Exciting news from India in 3rd week of April 2019 is:

Being interested in biodiversity data visualizations and completeness, I was waiting for 100k records to explore the data. Here is what I did and found out.

Step 1: Download the data from iNaturalist website. Which can be done very easily by visiting the website and choosing the right options.

https://www.inaturalist.org/observations?place_id=6681

I downloaded the file as .zip and extracted the observations-xxxx.csv. [In my case it was observations-51008.csv].

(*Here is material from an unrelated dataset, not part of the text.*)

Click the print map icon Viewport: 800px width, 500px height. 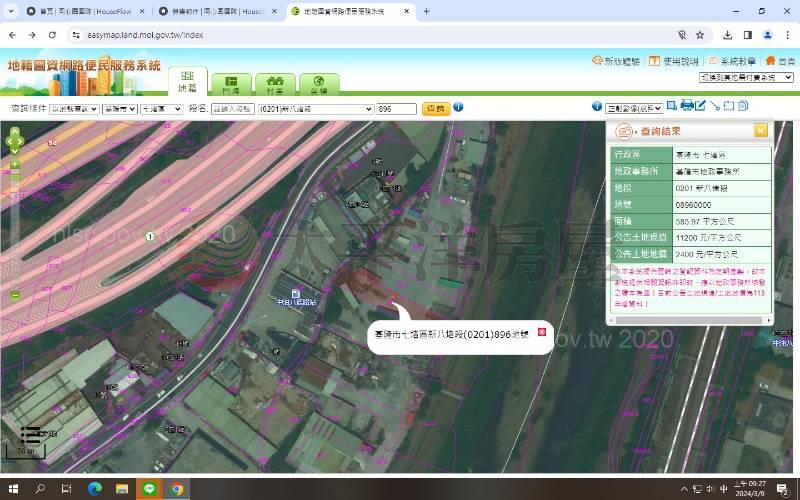pos(687,106)
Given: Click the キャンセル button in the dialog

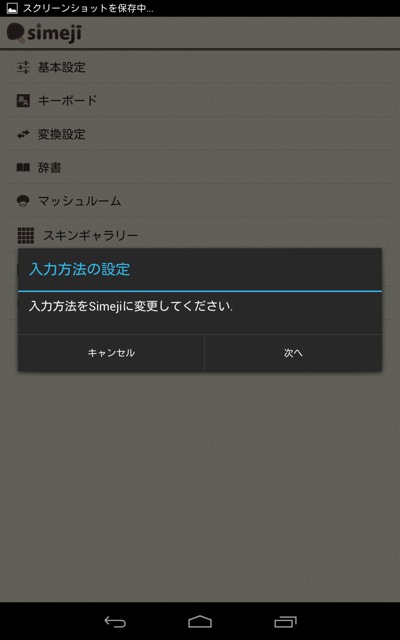Looking at the screenshot, I should pos(111,353).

Step 2: Read the data file in R

library(readr)
observations_51008 <- read_csv("input/observations-51008.csv")

Step 3: Clean up the data and set it up to be used in package bdvis.

library(bdvis)

inatc <- list(
  Latitude="latitude",
  Longitude="longitude",
  Date_collected="observed_on",
  Scientific_name="scientific_name"
)

inat <- format_bdvis(observations_51008,config = inatc)

Step 4: We still need to rename some more columns for ease in visualizations like rather than ‘taxon_family_name’ it will be easy to have field called ‘Family’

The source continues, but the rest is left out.